We are grateful to Scott R. Ferris and Richard V. West for their assistance in the cataloguing of this lot.
Charles Wilson, Wilson Mechanical Corporation (acquired directly from the artist)
Private Collection
Thence by descent to the present owner
Rockwell Kent engaged in a variety of professional endeavors throughout his lifetime; trained as an architect and mentored as a painter by the likes of William Merritt Chase and Abbott Handerson Thayer, his artistic skill and technical precision as a draftsman were long admired before he ventured into illustration. Kent first experimented with illustration in 1914 while working for the architecture firm of Ewing & Chappell in New York. Life and Harper's Weekly subsequently showcased his small ink drawings in their publications, allowing Kent to hone his craft and mass distribute his animated designs. Throughout the 1920s and early '30s, Kent's illustrations for bookplates, book jackets, and commissioned advertisements became increasingly well known to the public. Among the artist's most popular contributions to American culture are his illustrations for Moby Dick, The Complete Works of William Shakespeare, and The Canterbury Tales.

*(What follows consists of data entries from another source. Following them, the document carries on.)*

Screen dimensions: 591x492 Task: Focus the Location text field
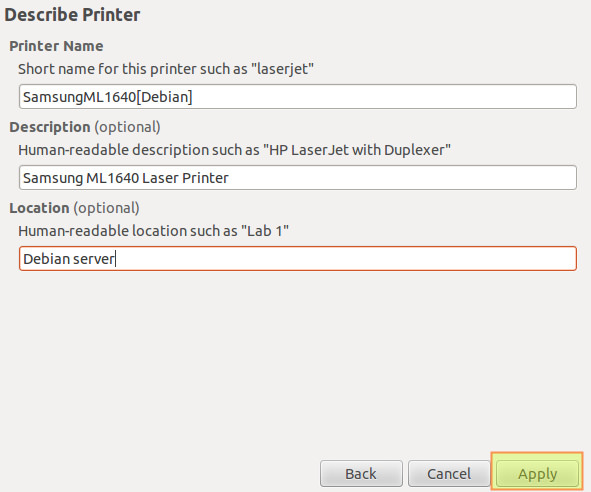point(298,259)
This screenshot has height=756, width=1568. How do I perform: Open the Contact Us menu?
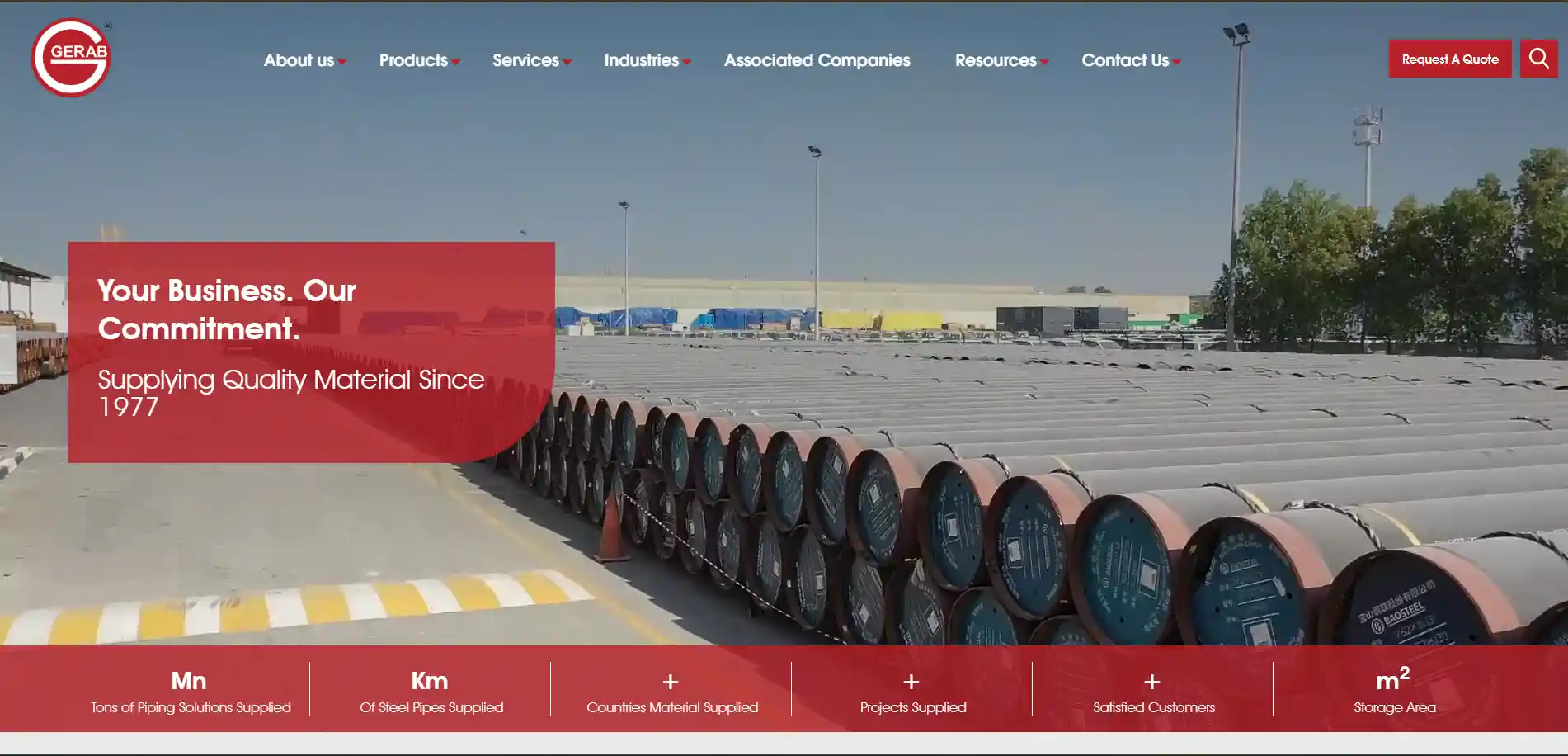coord(1125,60)
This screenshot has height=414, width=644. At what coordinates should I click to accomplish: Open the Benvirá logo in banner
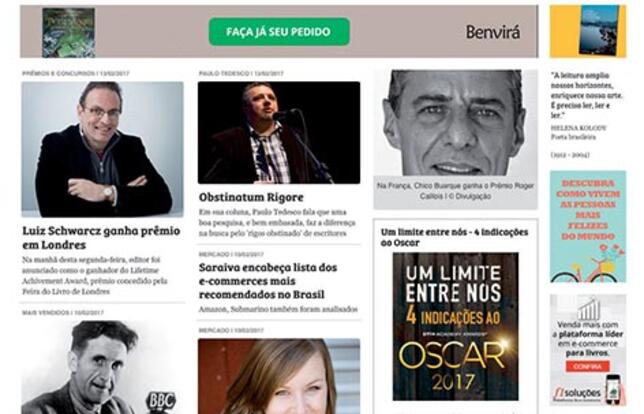pyautogui.click(x=493, y=32)
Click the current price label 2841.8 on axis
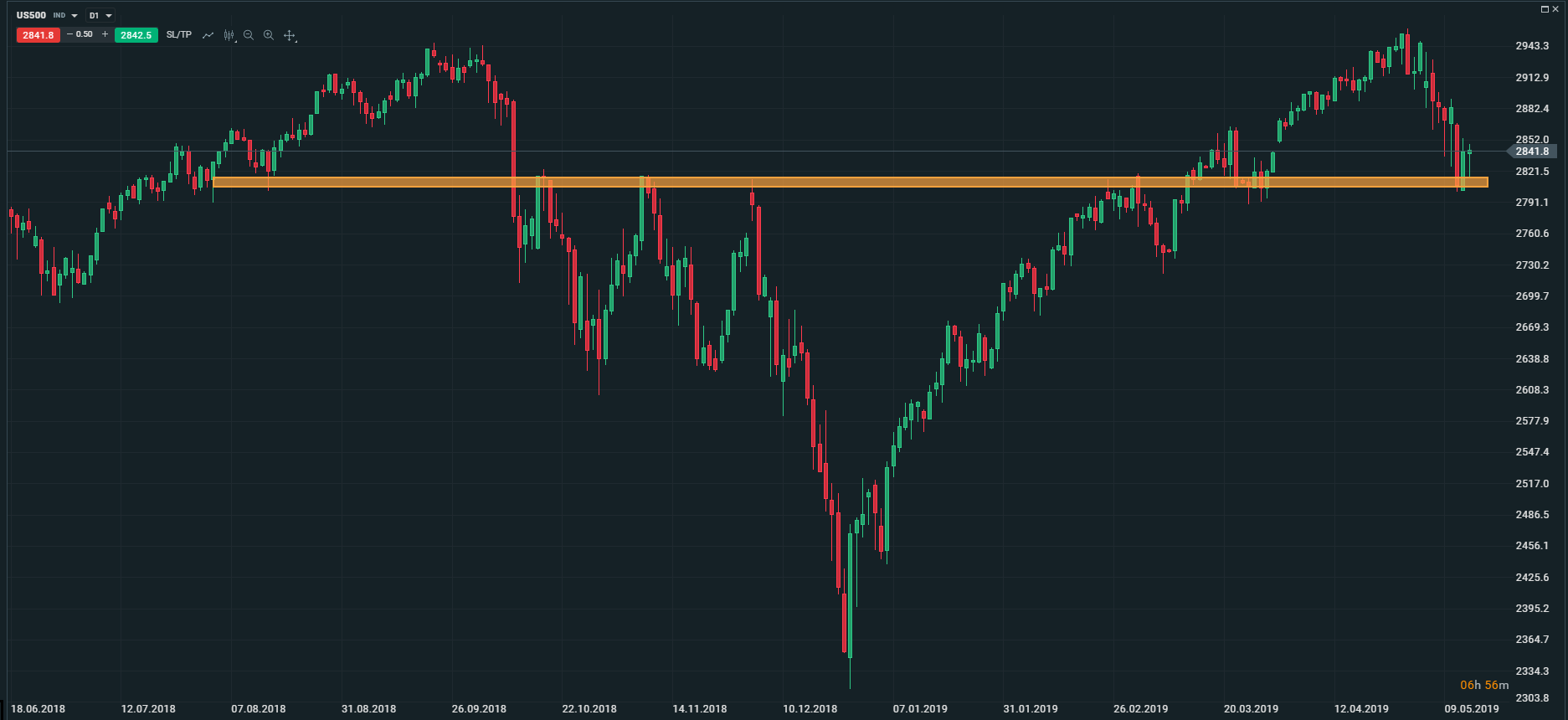 click(1532, 152)
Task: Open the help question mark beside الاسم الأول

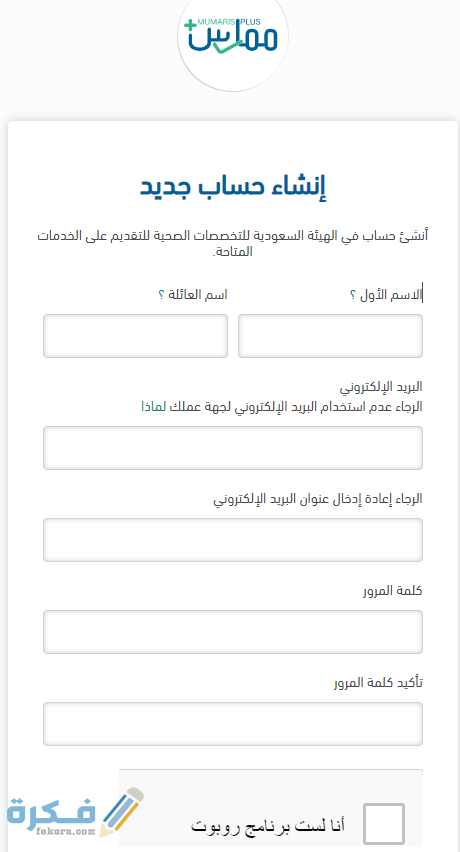Action: (353, 295)
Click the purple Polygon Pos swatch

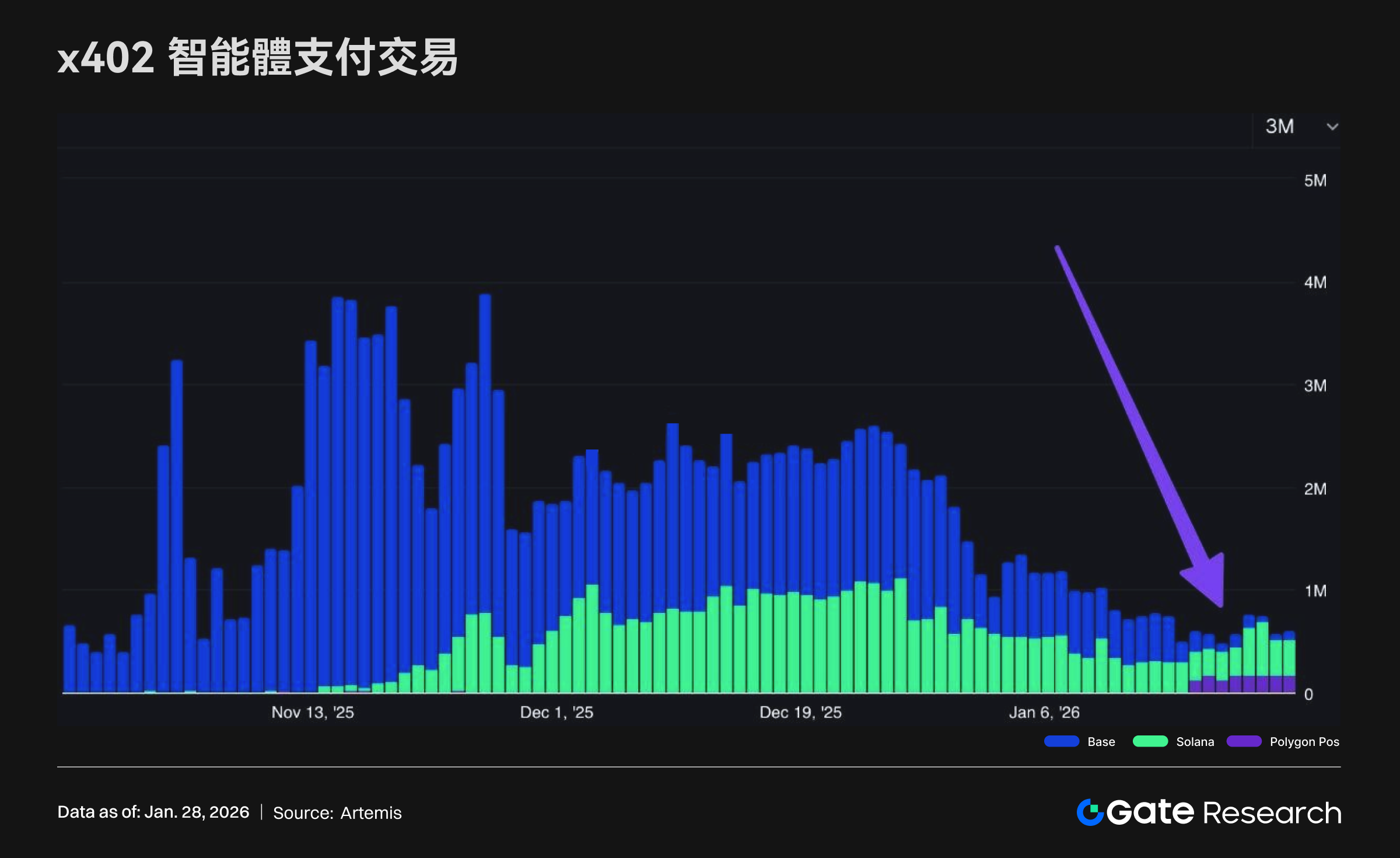pyautogui.click(x=1244, y=742)

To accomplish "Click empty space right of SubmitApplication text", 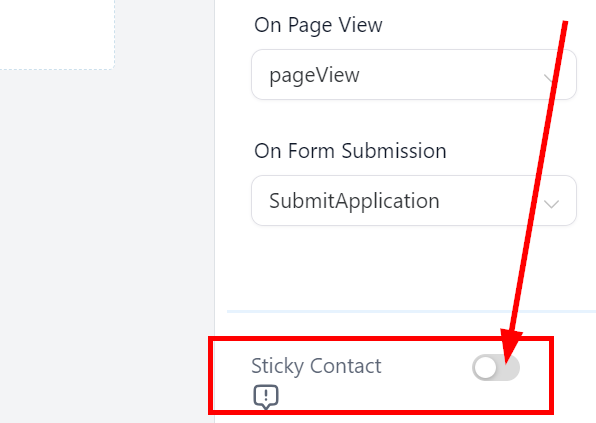I will [x=490, y=200].
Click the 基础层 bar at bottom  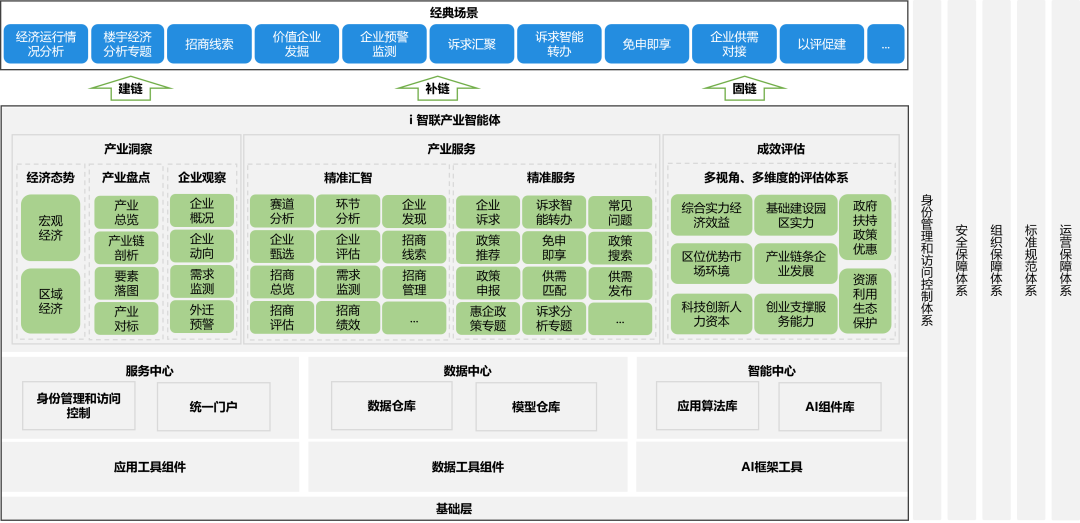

Like many of his modernist contemporaries, Kent was enamored with Greek mythology and sought inspiration from classical figures and mythic narratives alike. "He depicted his idealized subjects as though they were athletes immortalized by Greek or Renaissance masters," explains author Jake Milgram Wien (as quoted in Rockwell Kent: The Mythic and the Modern, New York, 2005, p. 118). Greek gods and goddesses in particular became principle characters in his book illustrations and advertisements. Manhattan Prometheus, for example, is a cover drawing that Kent completed in 1931 for a telephone directory. Showcasing the Greek god of fire as its focal point, this advertisement associates the strength and valor of Prometheus with the values of the New York Telephone Company. This dedication to allegorizing his subjects to symbolize the thing or person related to the commission is a hallmark of Kent's illustration practice, and is plainly on display in The Vulcan.
Commissioned in 1940 by Charles Wilson of the Wilson Mechanical Instrument Corporation, The Vulcan features the god of fire and forge, who is notably the mythical inventor of metal working. A befitting image for a company devoted to the manufacture of hardness testers, the link between the Vulcan imagery and this particular patron is evident. In a letter dated 30 January 1941 in which Mr. Wilson thanked Rockwell Kent for The Vulcan, he reports that it was "enthusiastically received" and "hangs on many a wall in metallurgical laboratories and factory offices." This lot is accompanied by the correspondences between Wilson and Kent, as well as original proofs and ephemera pertaining to the commission.